(Activity) Please find the line that holds "Given: Click the" below and reproduce it, along with every line after it through the end, exactly and without pictures.

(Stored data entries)
⁂
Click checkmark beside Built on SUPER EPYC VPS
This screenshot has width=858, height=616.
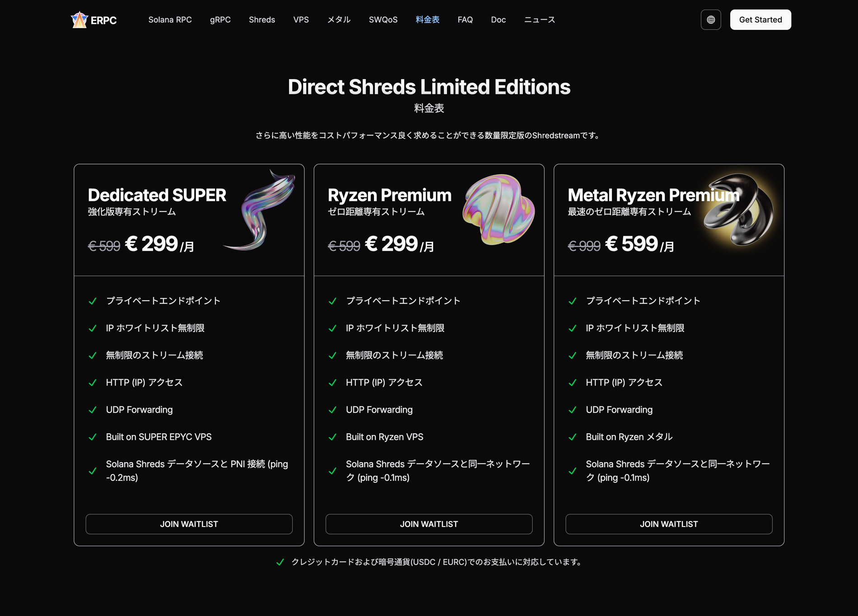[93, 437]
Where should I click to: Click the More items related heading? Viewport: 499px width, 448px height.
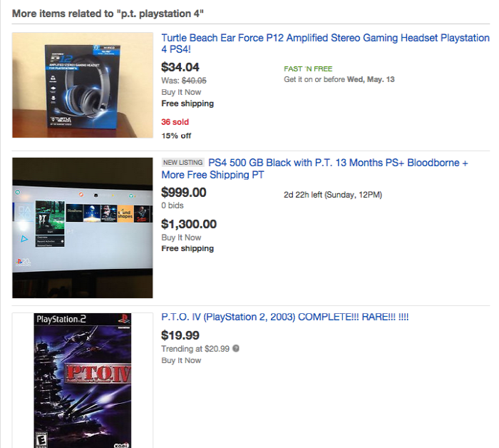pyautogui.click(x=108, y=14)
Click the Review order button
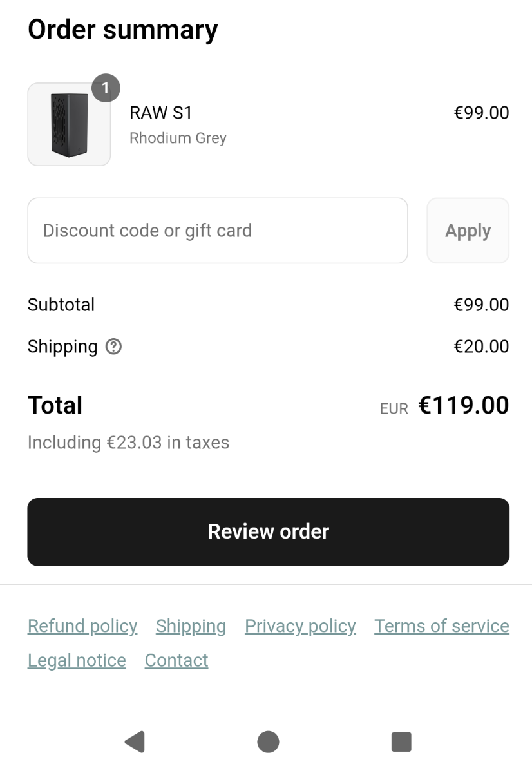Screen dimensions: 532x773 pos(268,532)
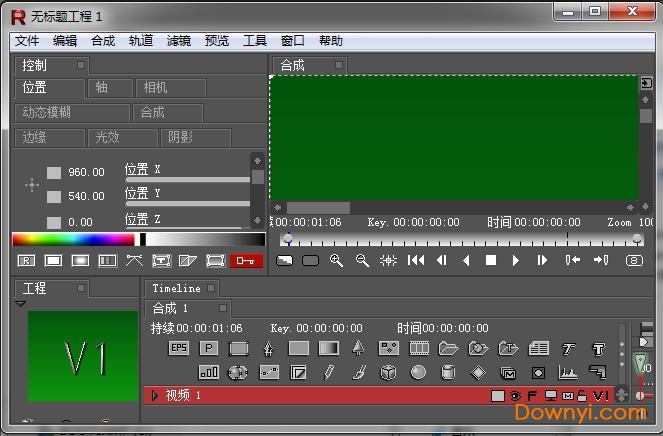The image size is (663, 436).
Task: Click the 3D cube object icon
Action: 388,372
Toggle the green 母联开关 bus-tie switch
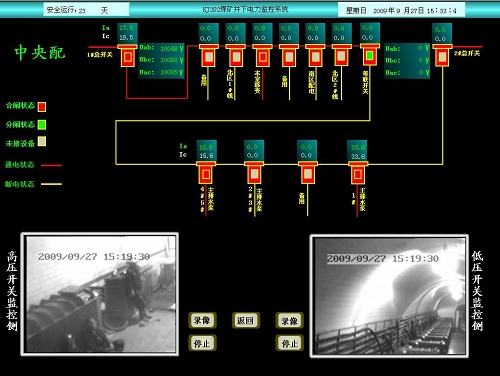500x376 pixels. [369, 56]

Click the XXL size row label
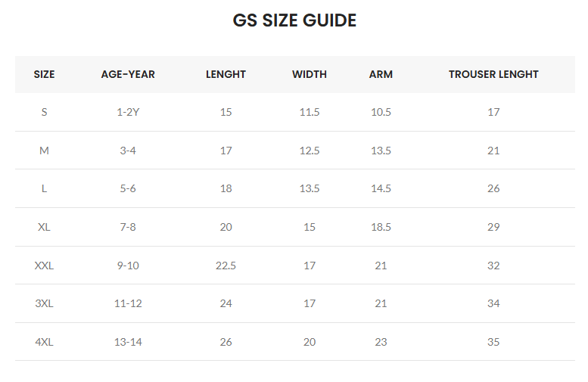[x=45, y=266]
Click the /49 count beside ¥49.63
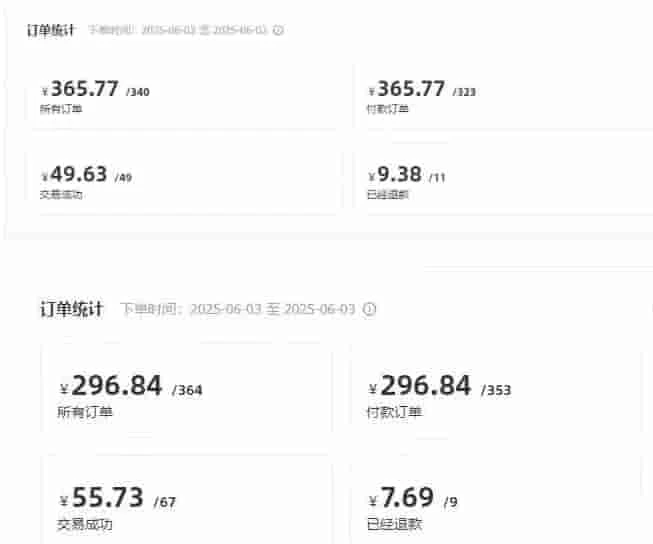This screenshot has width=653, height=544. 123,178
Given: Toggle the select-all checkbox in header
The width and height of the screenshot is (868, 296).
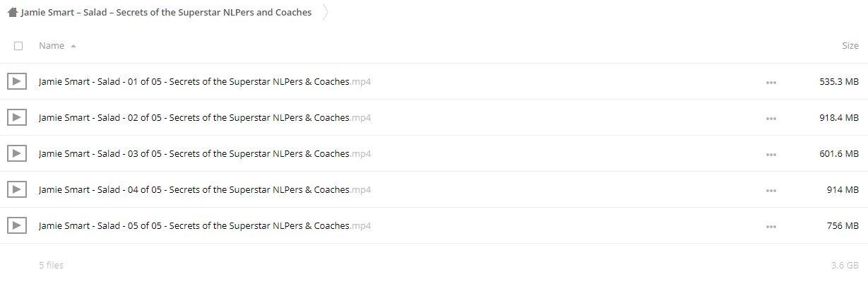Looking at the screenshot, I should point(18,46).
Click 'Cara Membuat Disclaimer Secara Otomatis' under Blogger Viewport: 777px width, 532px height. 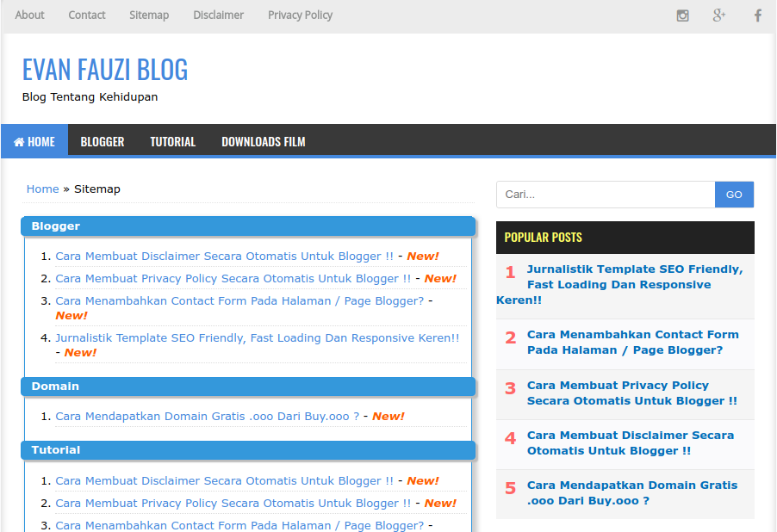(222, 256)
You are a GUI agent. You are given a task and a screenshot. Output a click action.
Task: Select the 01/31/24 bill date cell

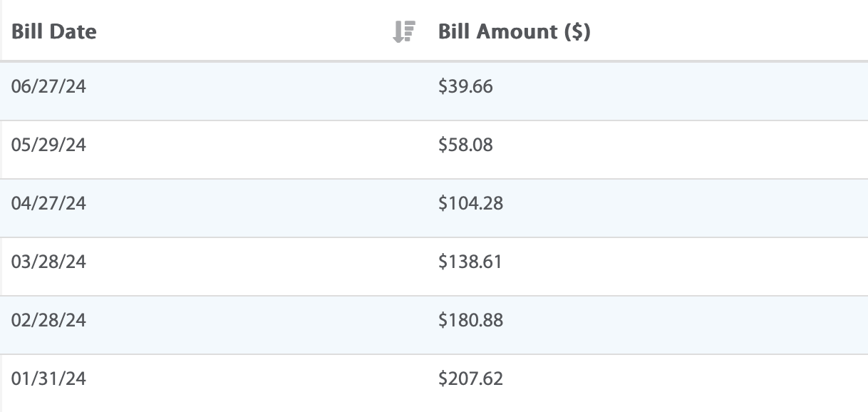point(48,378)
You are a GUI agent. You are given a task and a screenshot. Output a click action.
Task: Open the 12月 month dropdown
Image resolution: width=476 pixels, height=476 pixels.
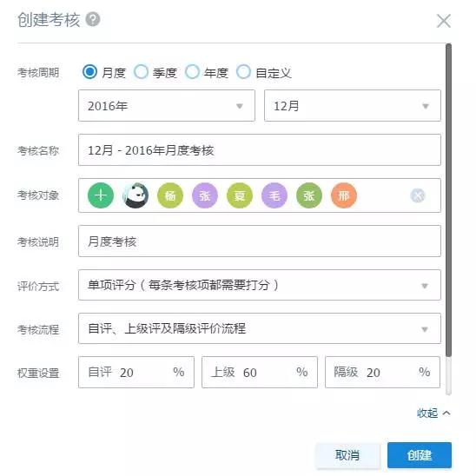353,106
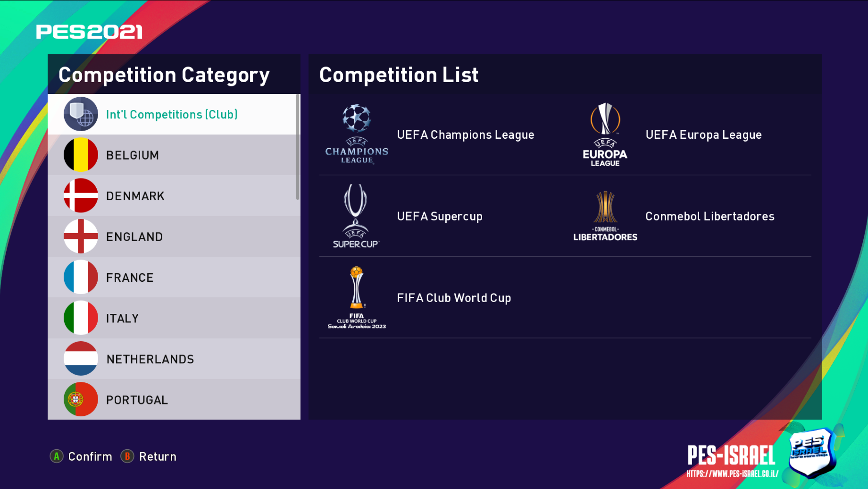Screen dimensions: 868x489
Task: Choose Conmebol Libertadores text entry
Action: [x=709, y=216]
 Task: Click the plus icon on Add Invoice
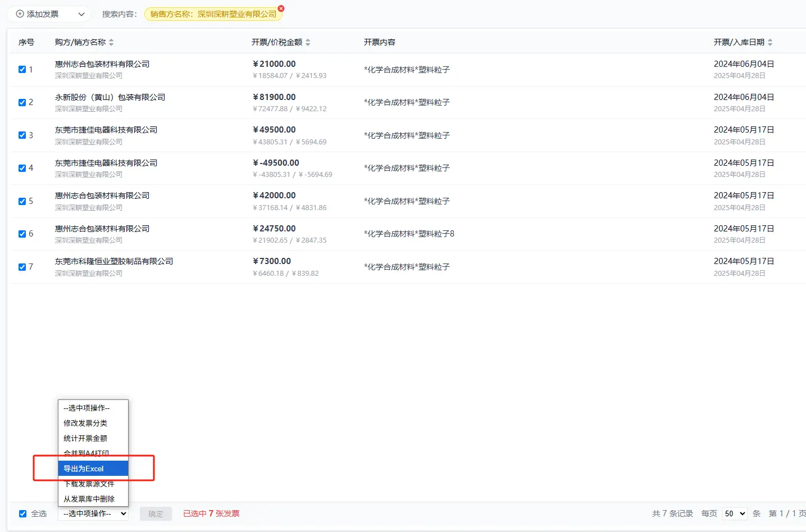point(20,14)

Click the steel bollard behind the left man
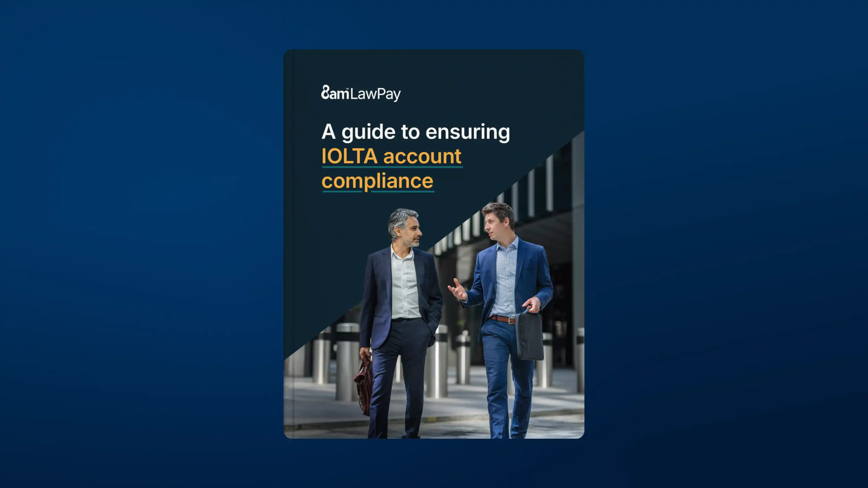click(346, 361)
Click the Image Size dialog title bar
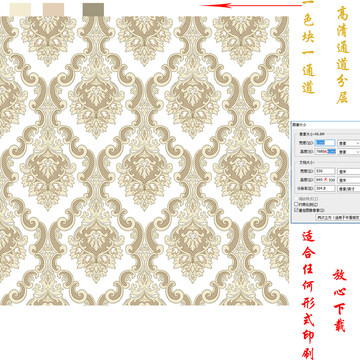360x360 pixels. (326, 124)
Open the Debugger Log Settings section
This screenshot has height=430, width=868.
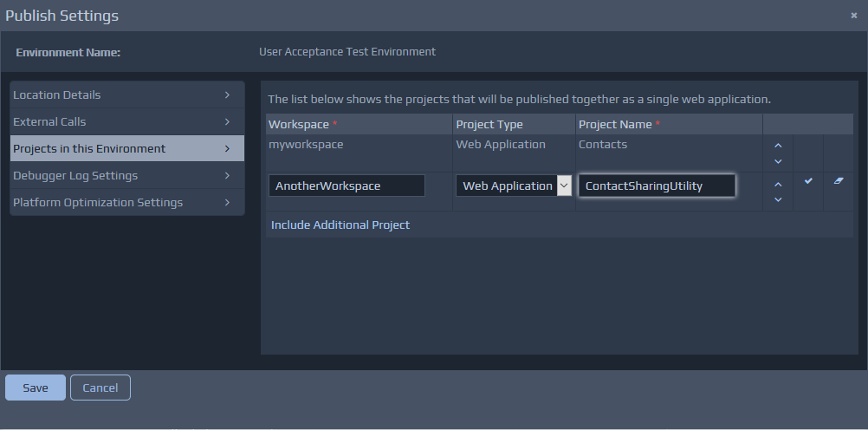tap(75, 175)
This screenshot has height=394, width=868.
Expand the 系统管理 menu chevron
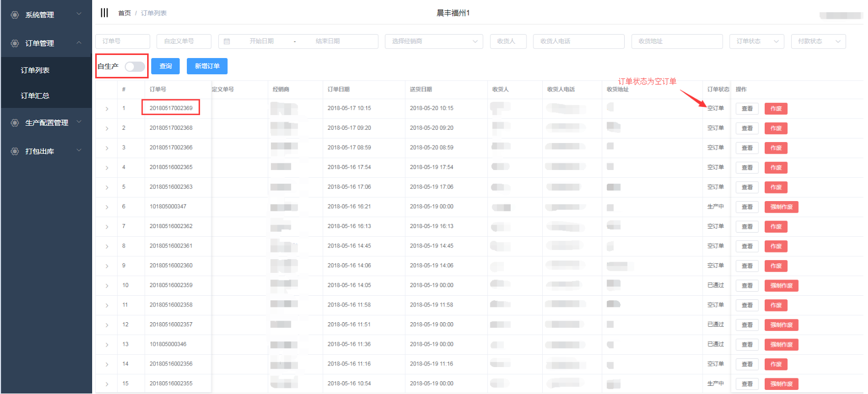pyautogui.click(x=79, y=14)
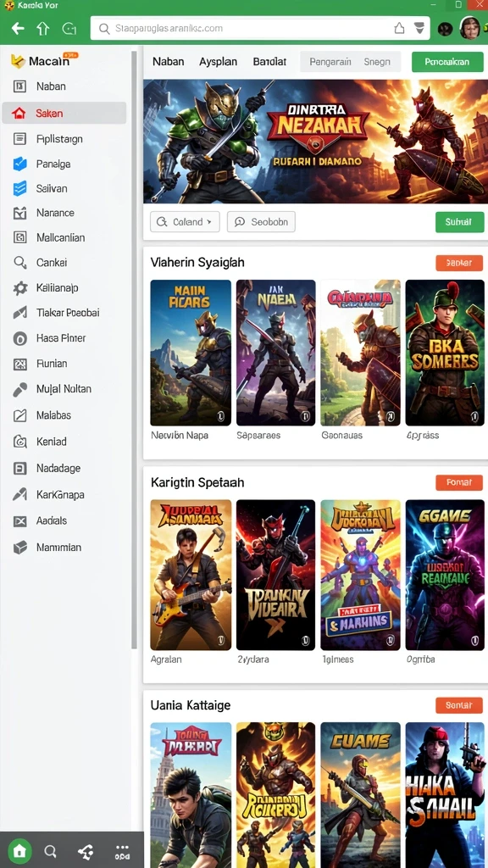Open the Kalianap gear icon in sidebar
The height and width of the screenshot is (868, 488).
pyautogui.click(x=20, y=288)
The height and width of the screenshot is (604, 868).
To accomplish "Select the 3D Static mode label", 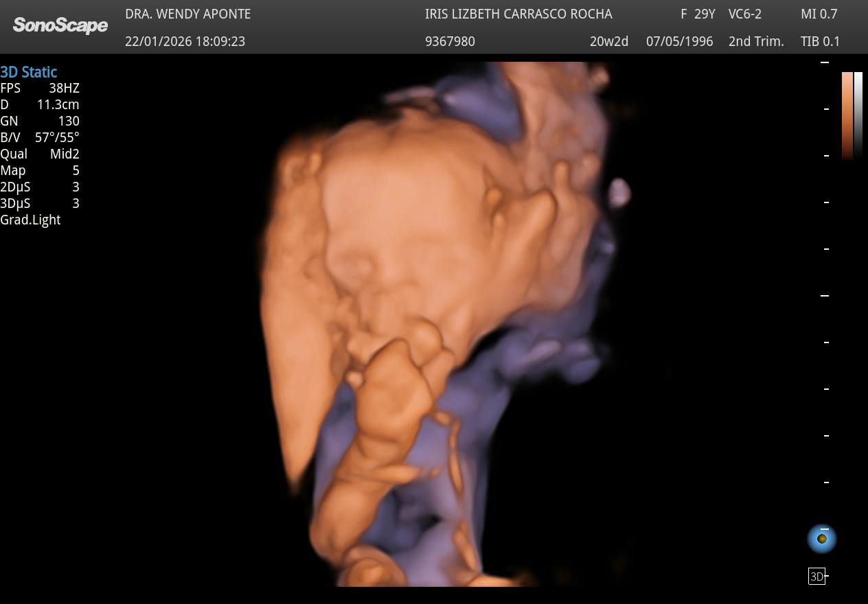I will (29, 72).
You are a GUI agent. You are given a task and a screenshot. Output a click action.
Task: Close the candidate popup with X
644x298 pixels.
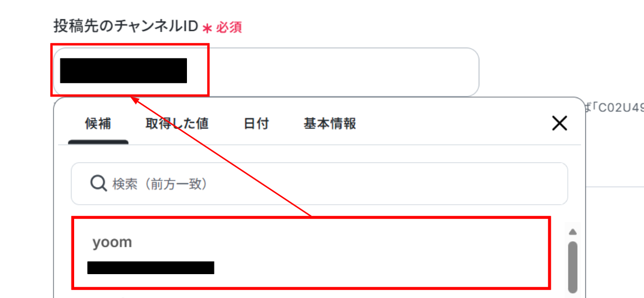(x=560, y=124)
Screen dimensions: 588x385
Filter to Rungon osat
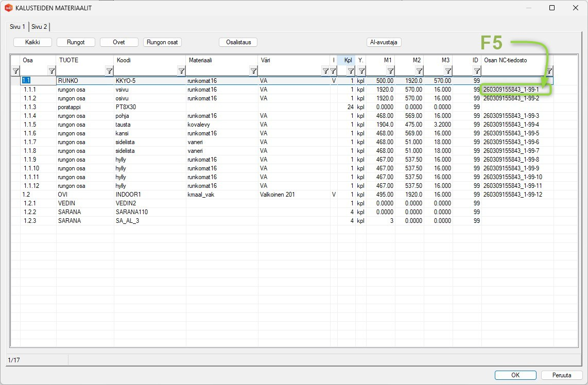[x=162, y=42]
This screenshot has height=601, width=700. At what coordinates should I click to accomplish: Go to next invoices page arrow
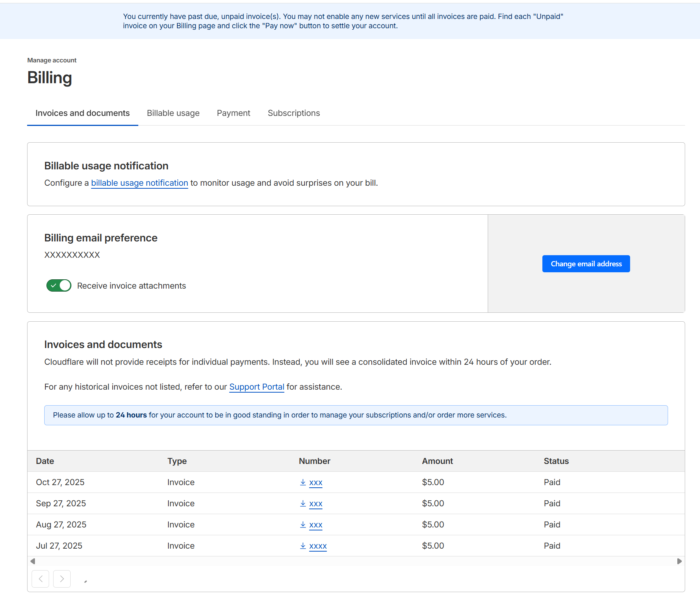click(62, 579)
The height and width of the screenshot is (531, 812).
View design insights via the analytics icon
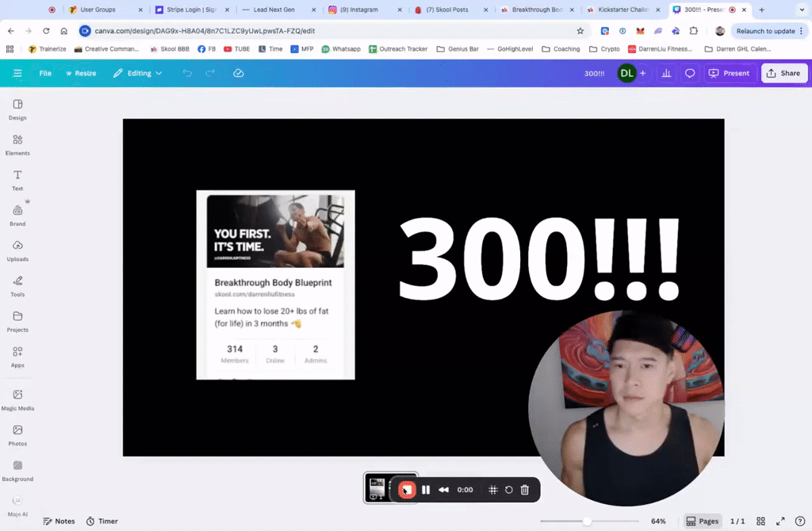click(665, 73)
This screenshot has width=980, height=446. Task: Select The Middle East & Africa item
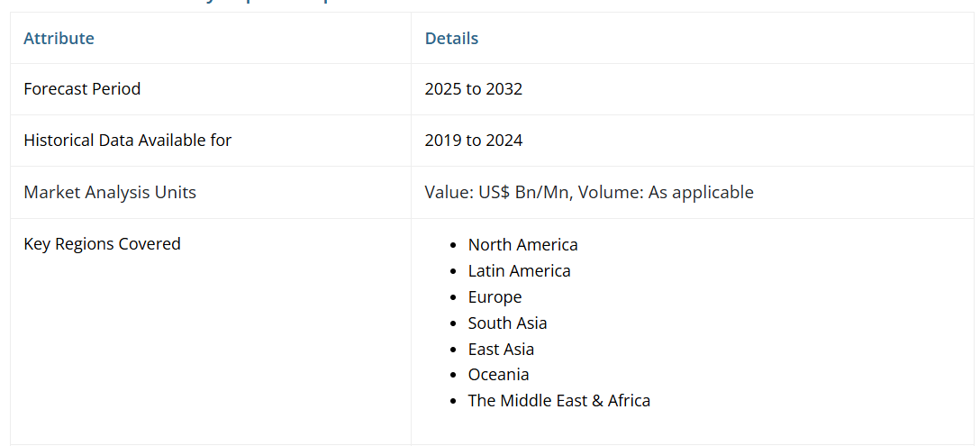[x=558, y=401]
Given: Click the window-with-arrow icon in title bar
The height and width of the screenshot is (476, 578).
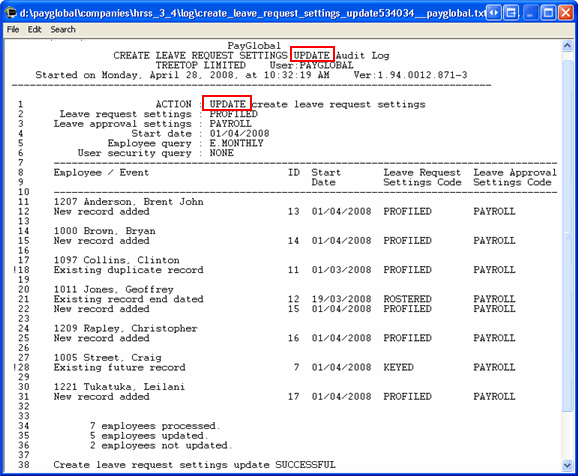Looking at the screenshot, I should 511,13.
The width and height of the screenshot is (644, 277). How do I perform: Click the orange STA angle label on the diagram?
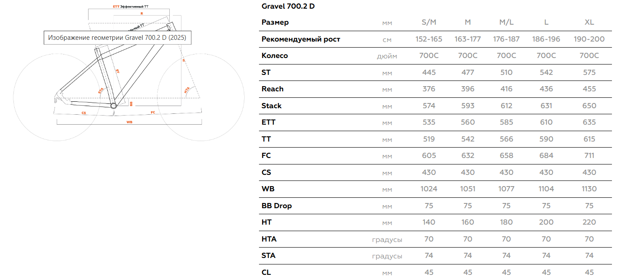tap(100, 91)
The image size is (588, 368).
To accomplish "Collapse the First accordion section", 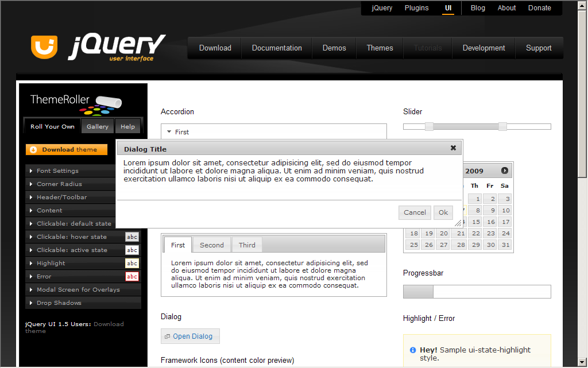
⁂
(Response)
Given: Click the window-with-arrow icon in title bar
The height and width of the screenshot is (476, 578).
Looking at the screenshot, I should 511,13.
The width and height of the screenshot is (644, 277). How do I perform: Click the orange STA angle label on the diagram?
tap(100, 91)
The image size is (588, 368).
To accomplish "Collapse the First accordion section", 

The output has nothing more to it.